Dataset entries
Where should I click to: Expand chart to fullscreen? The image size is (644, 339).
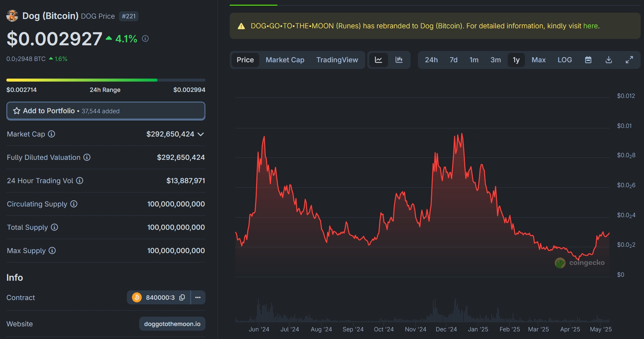pyautogui.click(x=629, y=60)
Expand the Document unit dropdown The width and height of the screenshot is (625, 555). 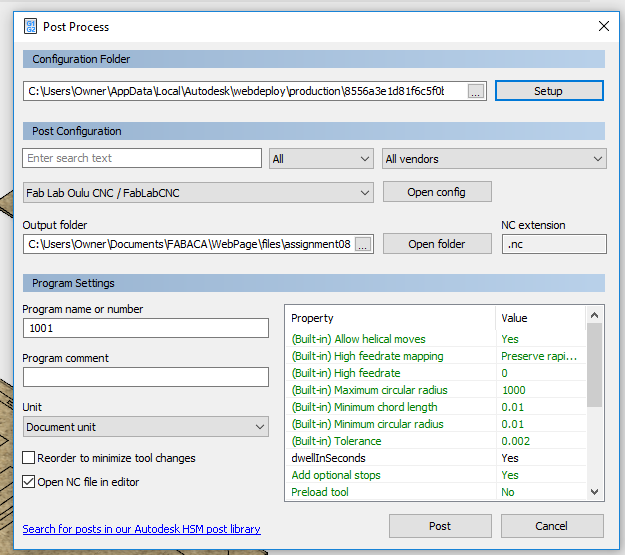pos(146,427)

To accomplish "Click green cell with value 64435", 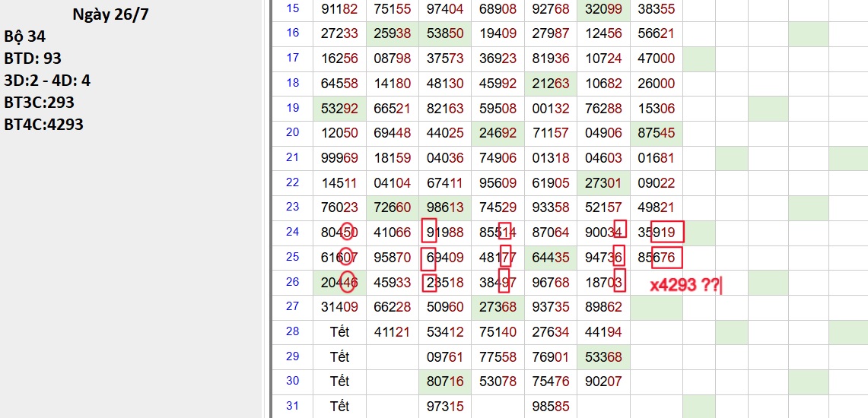I will tap(551, 258).
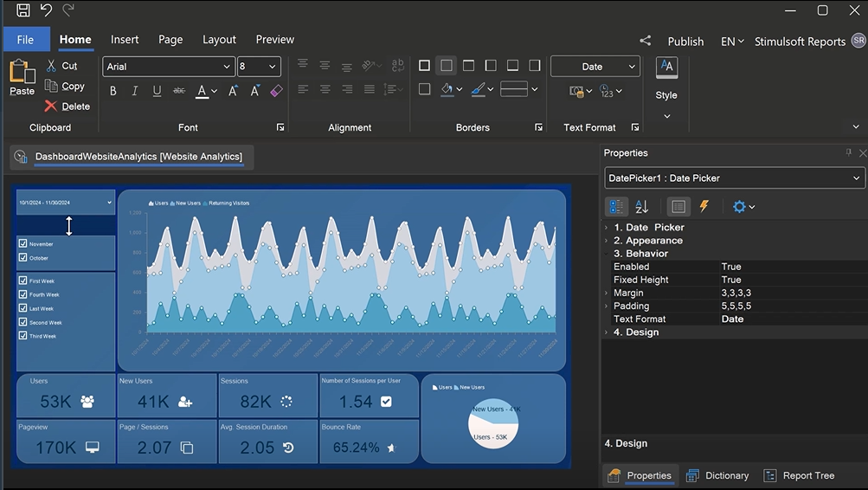Toggle the Second Week checkbox
868x490 pixels.
pos(23,322)
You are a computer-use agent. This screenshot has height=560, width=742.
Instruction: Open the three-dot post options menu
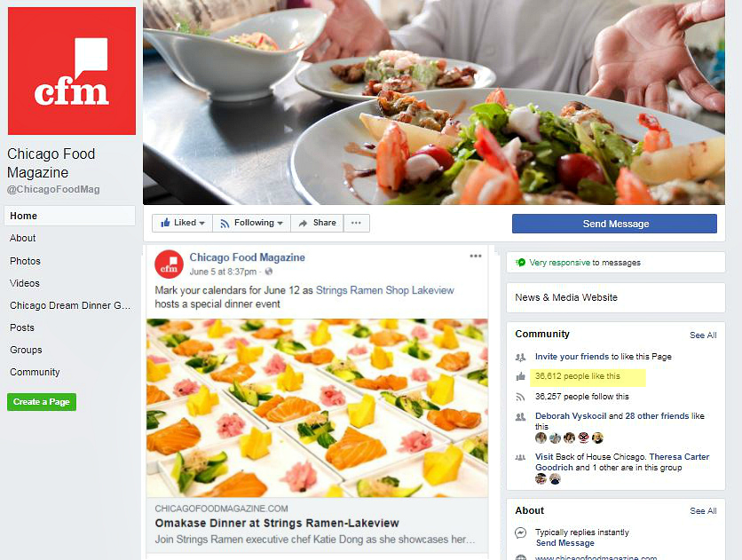pos(476,256)
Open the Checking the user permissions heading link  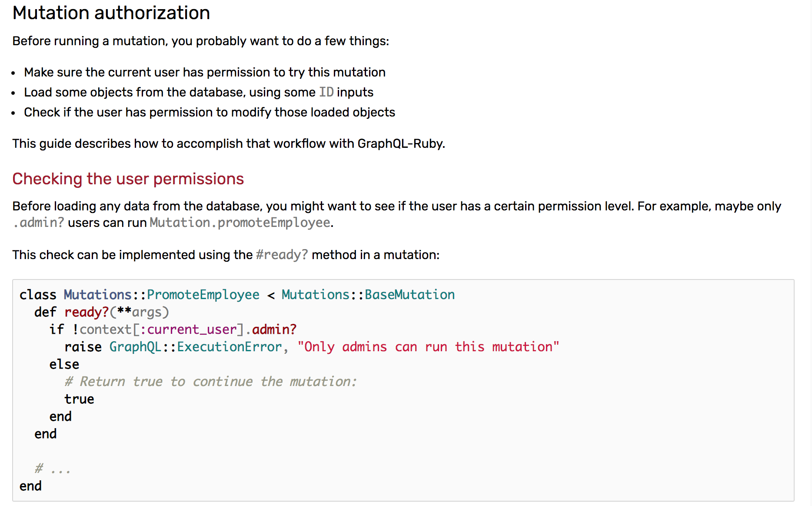coord(128,179)
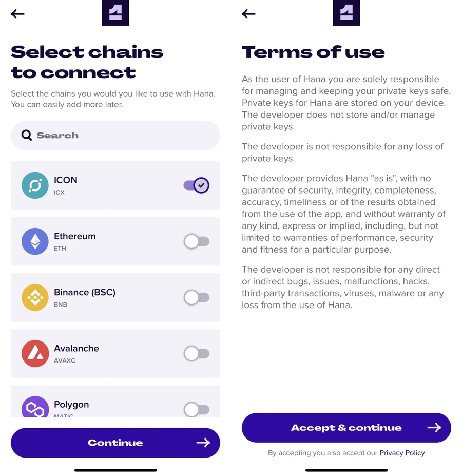Enable the Avalanche chain toggle
462x476 pixels.
(197, 353)
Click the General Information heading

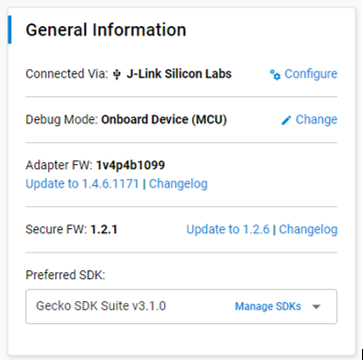click(x=106, y=30)
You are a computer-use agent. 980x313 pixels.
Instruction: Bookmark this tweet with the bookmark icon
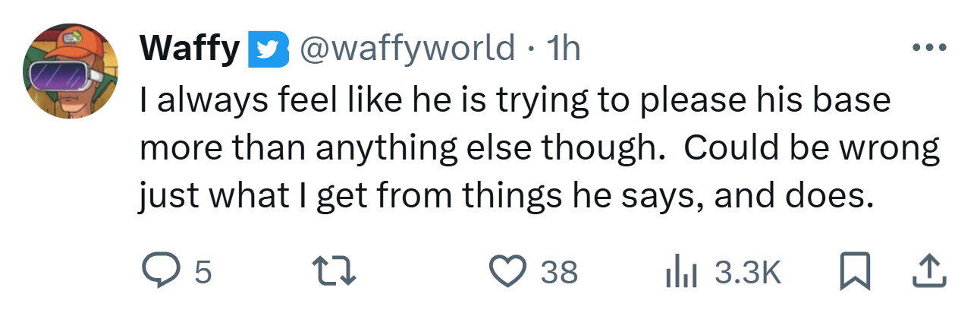tap(853, 272)
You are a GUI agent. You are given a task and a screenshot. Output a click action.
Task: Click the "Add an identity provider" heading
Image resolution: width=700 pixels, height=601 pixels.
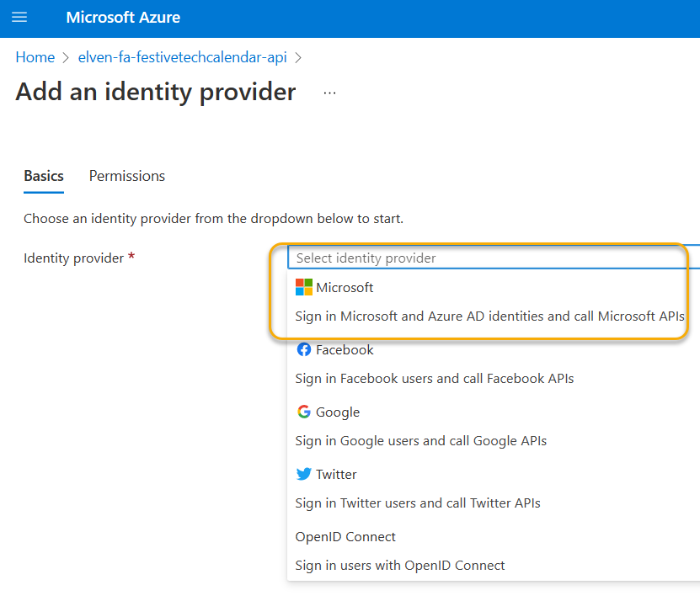click(156, 92)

● Task statement: All lines from the one containing "Image resolution: width=700" through the end of the data are to be restated exactly, with nothing else and without the pictures.

● Your response:
Image resolution: width=700 pixels, height=601 pixels.
click(156, 92)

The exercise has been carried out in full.